An HTTP 202 Accepted response is generally expected when the request is being processed asynchronously. In addition, we’re returning a Location header so the application knows which resource to query for data.

The second curl command queries the database:

SELECT
  "is_email_rejected",
  "is_registered"
FROM "registrations"
WHERE "registration_id" = :registration_id;

Because the view database is populated asynchronously, the first few queries to the resource may result in an HTTP 404 error. The application will need to continue querying the resource until it receives an HTTP 200 response, though perhaps with some sort of exponential backoff or rate limiting at play.

Once the request is successful, the application knows whether the registration was successful or whether the email in question is already in use by someone else and can show the appropriate views to the user.

Now we’re done.

Conclusion

Over the last few months, we’ve built an event sourced system that handles the single use case of user registrations, taking email uniqueness into account. We’ve protected against concurrency and made our components idempotent. We’ve seen the interaction between two components, and we’ve populated a view database, so that our application can query view data.
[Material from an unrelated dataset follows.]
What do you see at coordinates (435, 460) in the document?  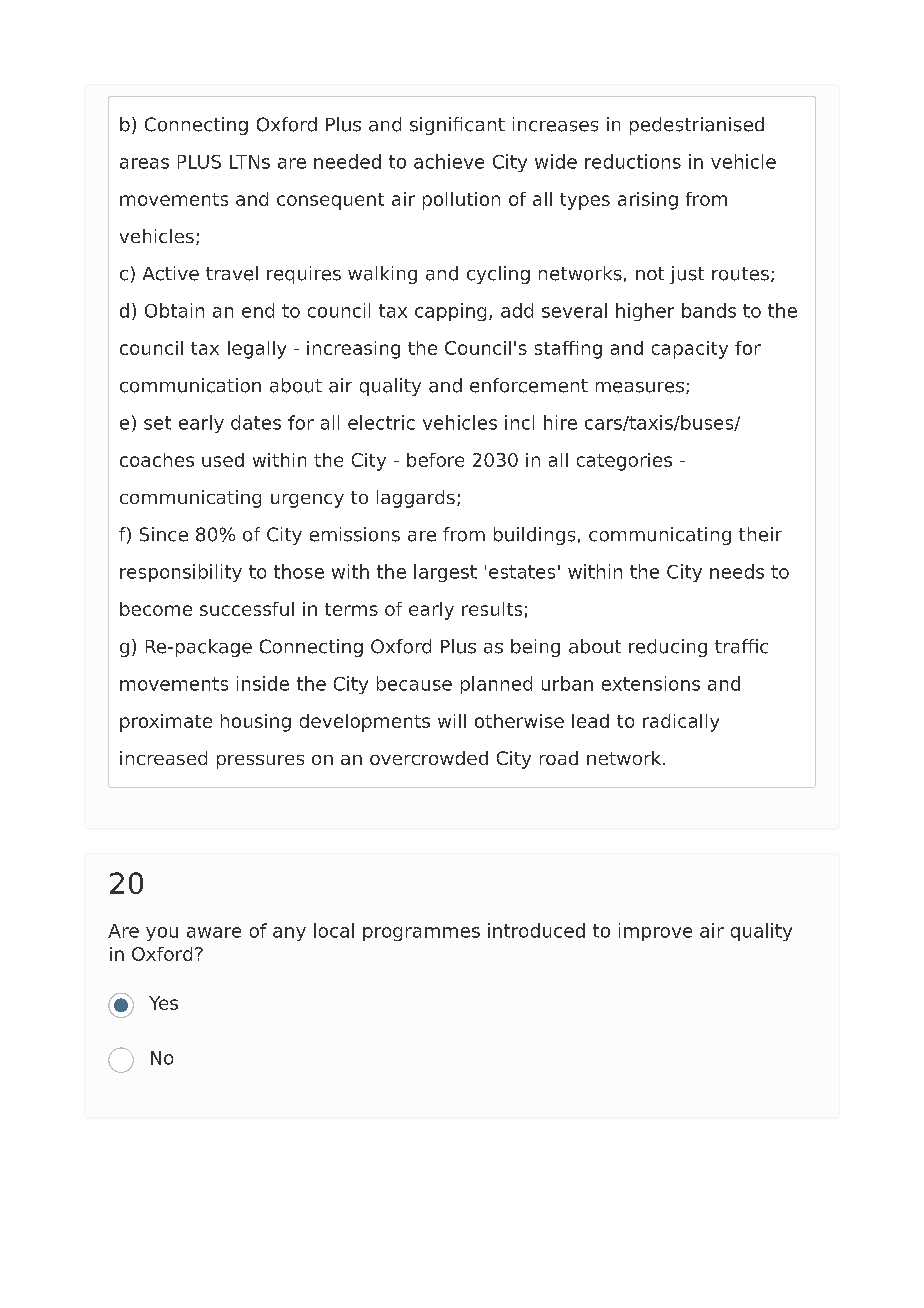 I see `before` at bounding box center [435, 460].
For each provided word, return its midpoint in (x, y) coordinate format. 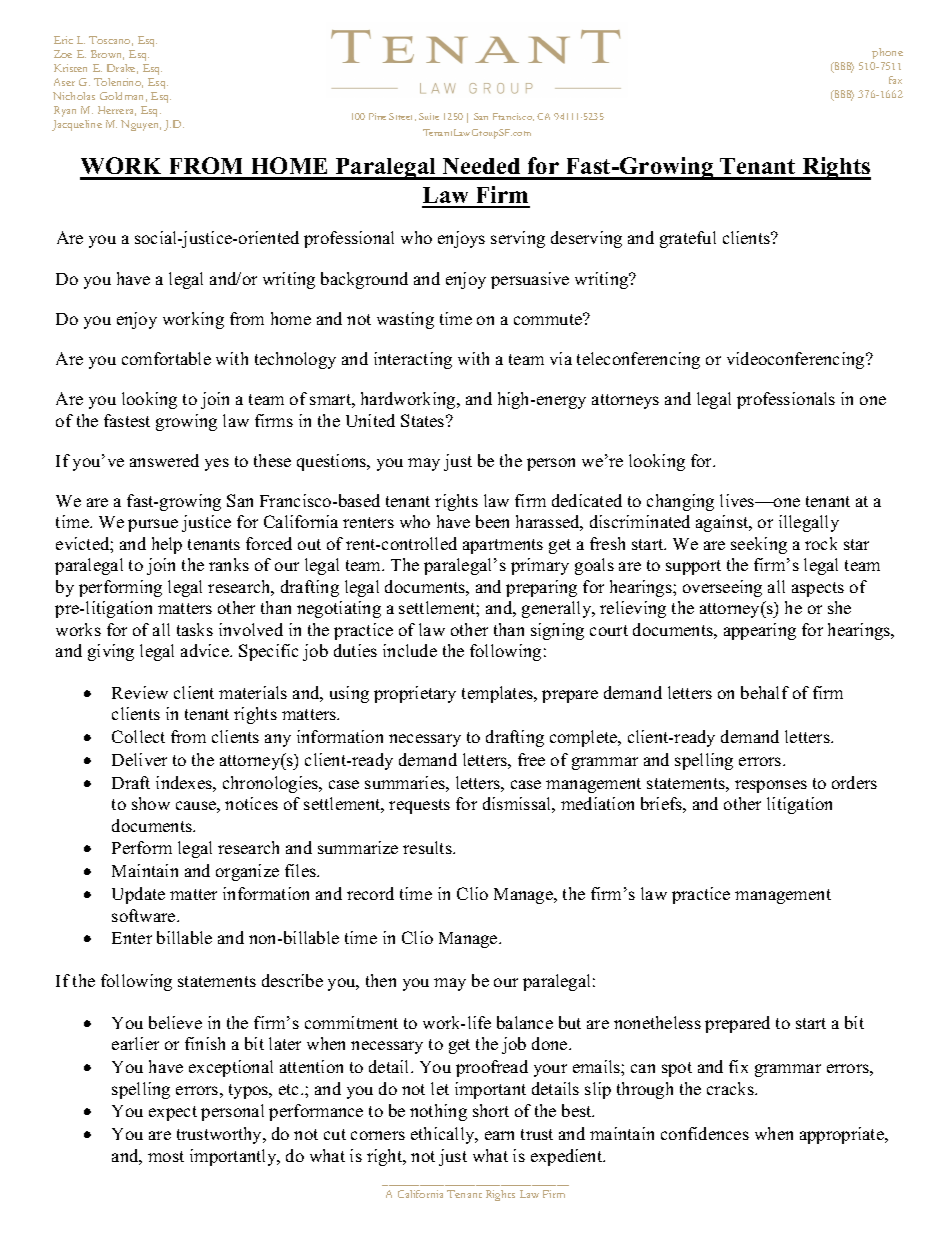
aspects (818, 589)
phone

I can’t answer the question of whether you should build something like this in your own application. That’s really dependent on your own use case and requirements. But the Ruby ecosystem is really hyper-focused on a single type of architecture called the monolith. I think it’s useful to know and understand different types of architectures, but resources on this subject, especially in Ruby, are few and far between.

Still, I hope you’ve found some value in this sequence of essays.